Die chinesische Hackergruppe Evasive Panda missbraucht bei ihren Cyberangriffen das Domain Name System (DNS), das im Hintergrund unbemerkt läuft. Dabei werden Updates auf fremde Server umgeleitet, wodurch Schadsoftware unbemerkt installiert wird. Anstatt neue Sicherheitslücken auszunutzen oder Nutzer direkt zu täuschen, manipuliert die Gruppe den Weg der Daten. Der Updater fragt nach einer Adresse, erhält eine falsche Antwort und lädt so Malware herunter.
Betroffen waren Computer unter anderem in der Türkei, China und Indien, und die Kampagne erstreckte sich von November 2022 bis November 2024. Das DNS fungiert dabei wie eine unsichtbare Weiche: Für den Client sieht alles normal aus, die Domain stimmt, der Request wirkt korrekt.
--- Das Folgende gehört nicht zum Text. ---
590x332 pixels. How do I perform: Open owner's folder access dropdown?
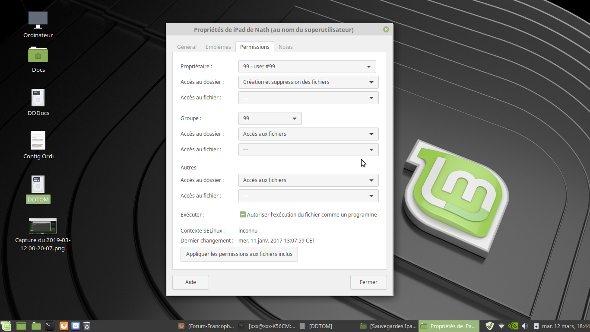(x=308, y=82)
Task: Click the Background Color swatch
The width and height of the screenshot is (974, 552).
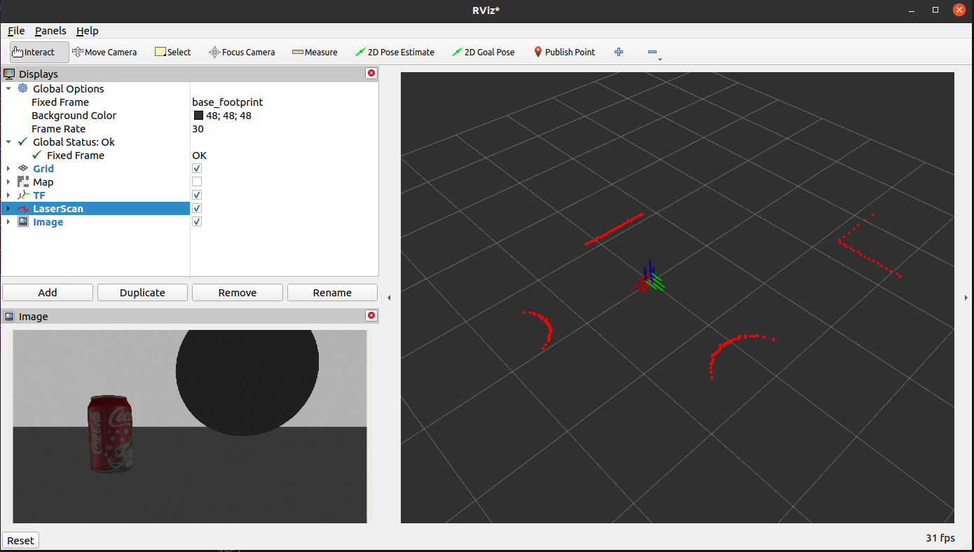Action: pyautogui.click(x=199, y=116)
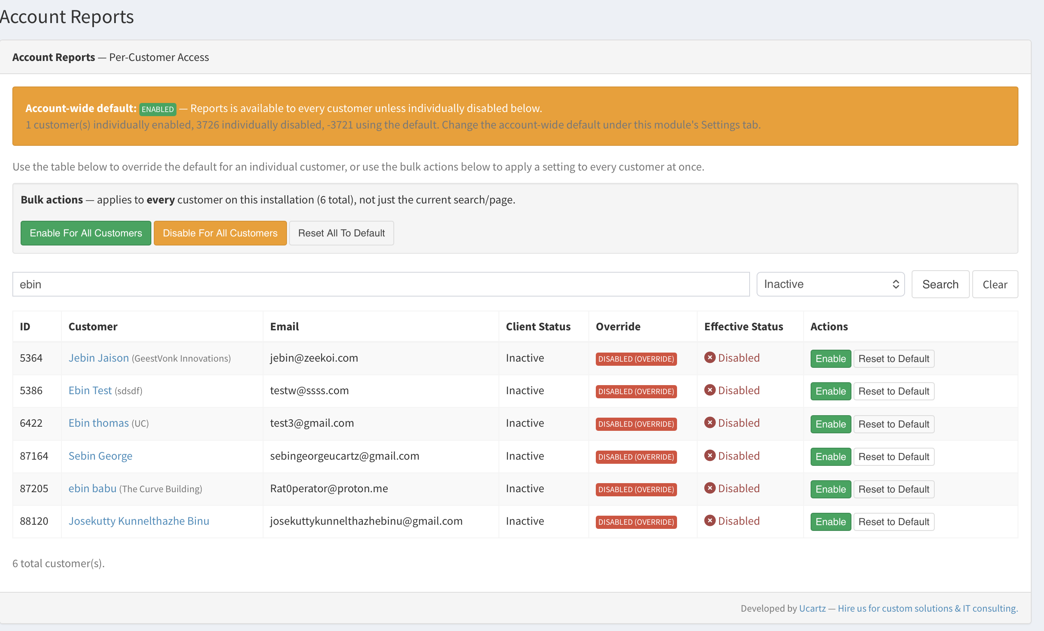
Task: Click the disabled status icon for Sebin George
Action: [710, 455]
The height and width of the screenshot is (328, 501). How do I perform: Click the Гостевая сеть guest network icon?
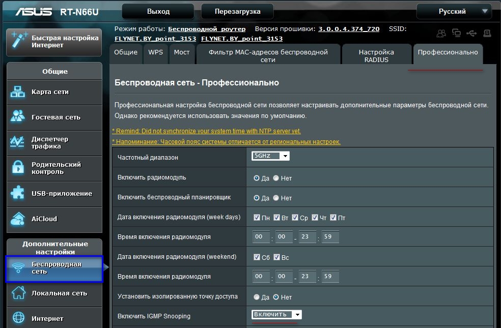(18, 116)
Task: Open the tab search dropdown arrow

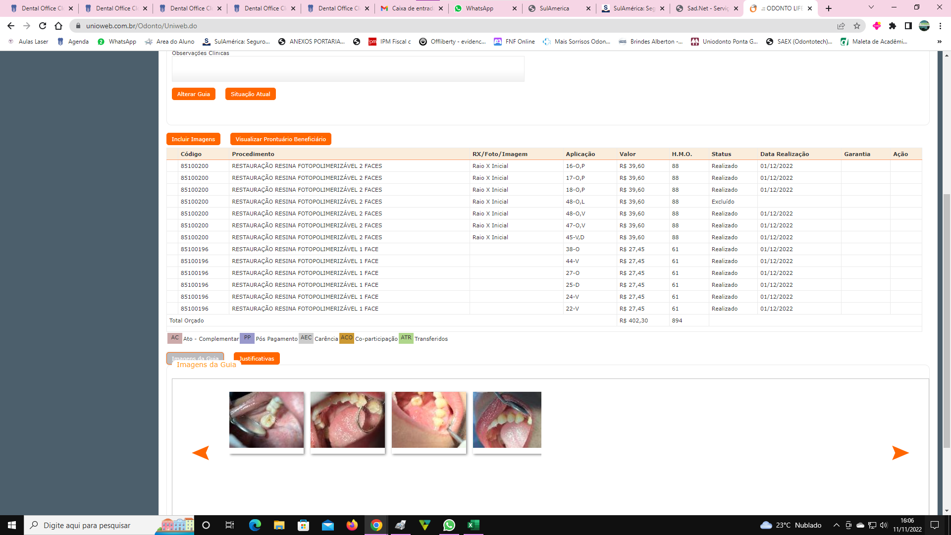Action: (871, 7)
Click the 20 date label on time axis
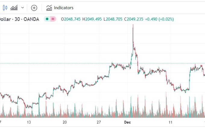 (65, 122)
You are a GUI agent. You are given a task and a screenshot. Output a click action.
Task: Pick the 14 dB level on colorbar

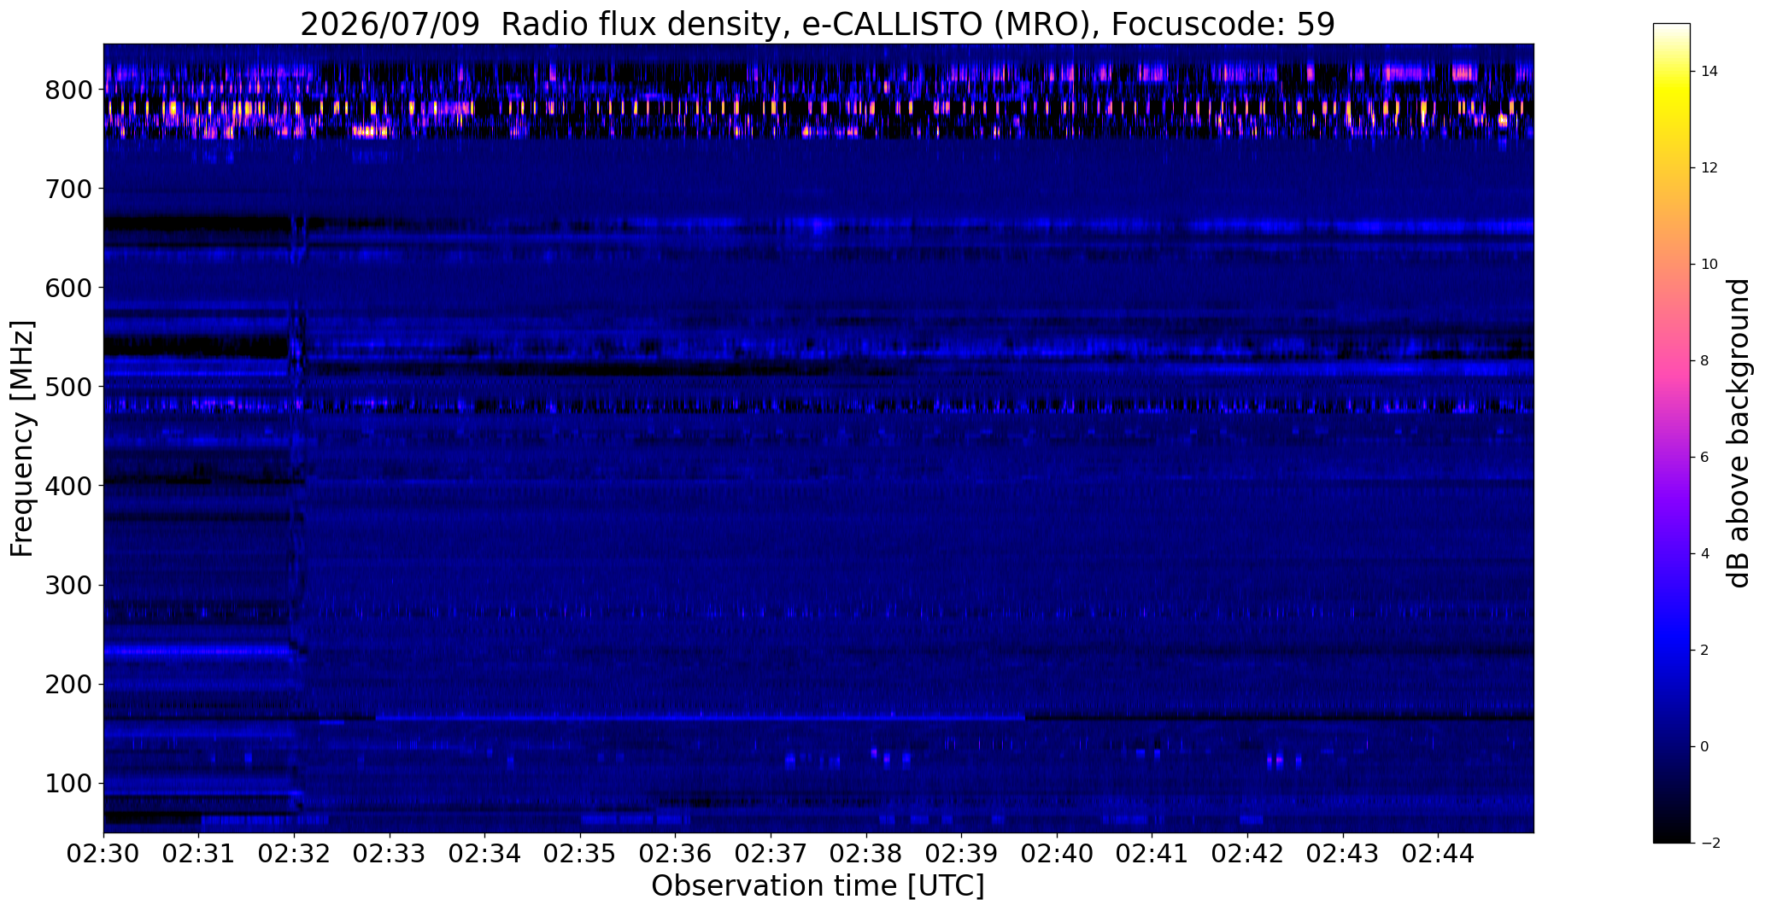pos(1672,72)
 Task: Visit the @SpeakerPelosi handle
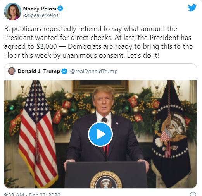coord(41,15)
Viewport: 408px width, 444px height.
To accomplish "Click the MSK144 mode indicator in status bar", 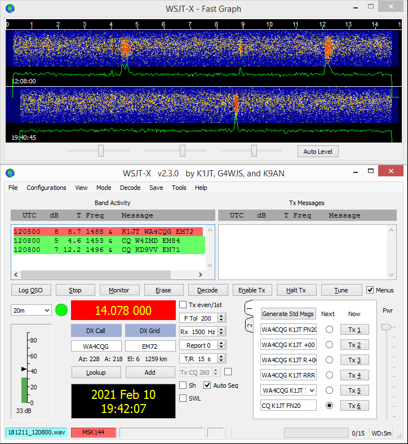I will click(93, 432).
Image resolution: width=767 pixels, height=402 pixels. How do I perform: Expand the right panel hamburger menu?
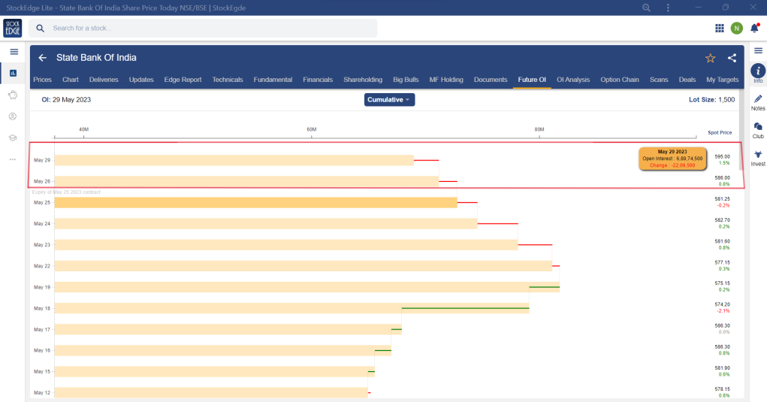point(758,50)
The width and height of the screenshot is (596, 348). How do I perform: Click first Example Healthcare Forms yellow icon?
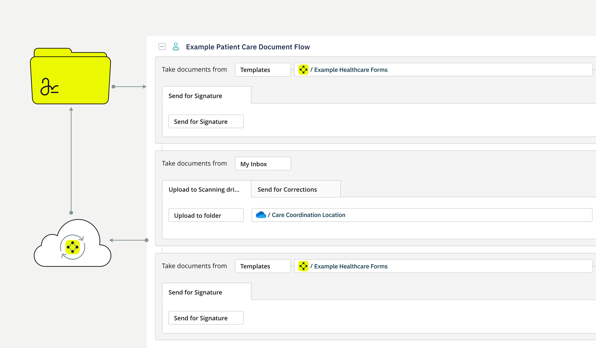[303, 70]
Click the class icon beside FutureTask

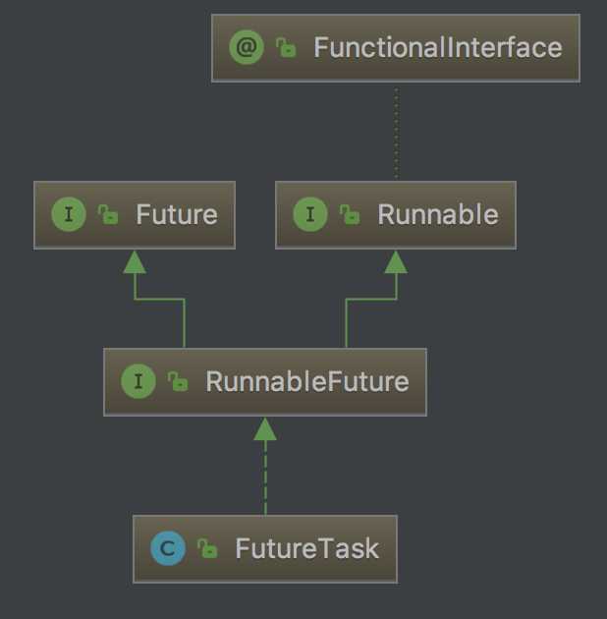168,548
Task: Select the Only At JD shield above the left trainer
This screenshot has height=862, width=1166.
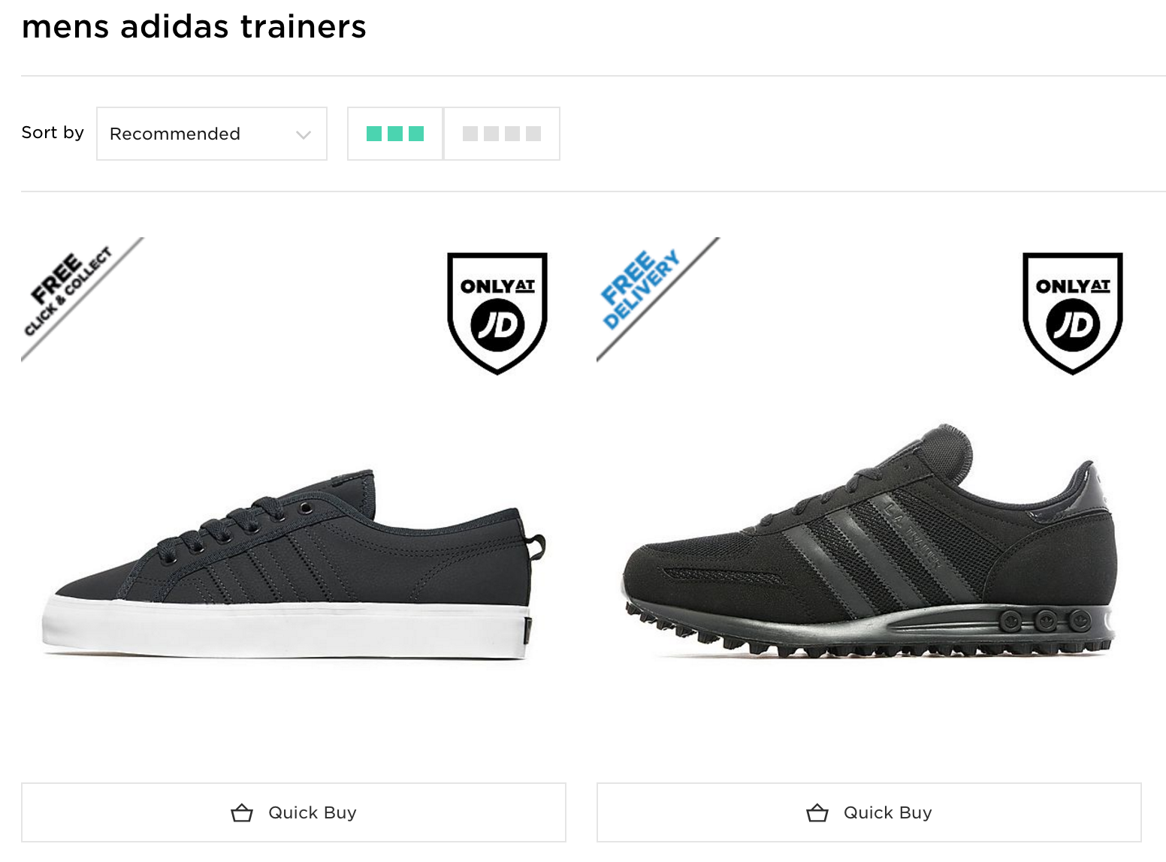Action: coord(497,311)
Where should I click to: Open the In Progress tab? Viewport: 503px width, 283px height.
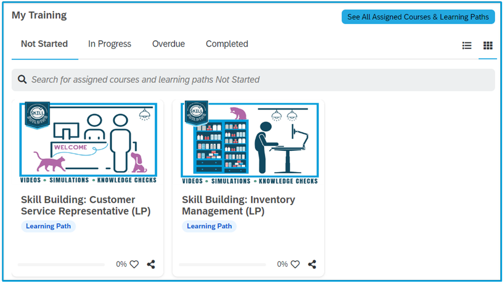[x=109, y=44]
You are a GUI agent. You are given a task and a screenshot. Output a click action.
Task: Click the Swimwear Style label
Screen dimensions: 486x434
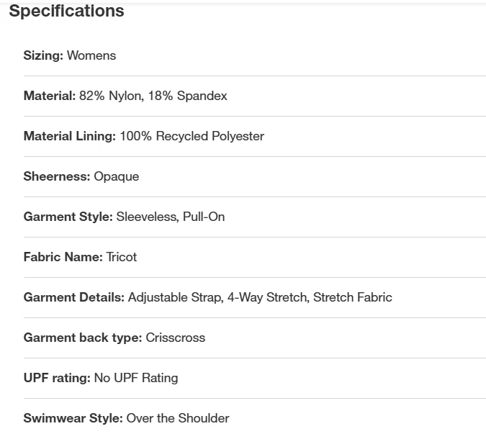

Doch die Auflösung führt zu einer manipulierten Maschine. Diese Methode, auch DNS-Vergiftung genannt, macht Angriffe nahezu unsichtbar und besonders gefährlich, da selbst scheinbar seriöse Updates infiziert werden können.
Die Schadsoftware, wie etwa MgBot oder Riskware Sohuva, wird dabei auf unauffällige Weise installiert. Sie hängt sich an legitime Prozesse, nutzt scheinbar normale Speicherorte und startet ohne sichtbare Hinweise. Selbst die Verwendung bekannter Domains wie dictionary.com erzeugt Vertrauen, während die Malware unbemerkt ausgeführt wird. Die Manipulation des DNS kann sowohl beim Provider als auch unterwegs erfolgen, was eine eindeutige Zuordnung erschwert.
Signierte Updates allein bieten keinen vollständigen Schutz, wenn der Updater der falschen IP-Adresse vertraut. Eine wirksame Prävention besteht darin, das DNS selbst zu betreiben, etwa durch eigene Resolver, und DNS über TLS oder DNS over HTTPS zu nutzen. DNSSEC kann zusätzlich die Sicherheit erhöhen, indem die Integrität der DNS-Antworten überprüft wird. Dennoch bleibt Vorsicht geboten: Einige Programme umgehen eigene DNS-Einstellungen, was das Risiko erhöht.
Die Vorgehensweise von Evasive Panda zeigt, dass Update-Sicherheit nicht nur von Signaturen und TLS abhängt, sondern auch davon, wer den Server kontrolliert. Wer das DNS selbst betreibt, verschlüsselt weiterleitet und DNSSEC validiert, erschwert Angreifern die Arbeit erheblich. Eine konsequente Absicherung des DNS kann entscheidend sein, um die Ausbreitung von Malware zu verhindern und kritische IT-Infrastrukturen zu schützen.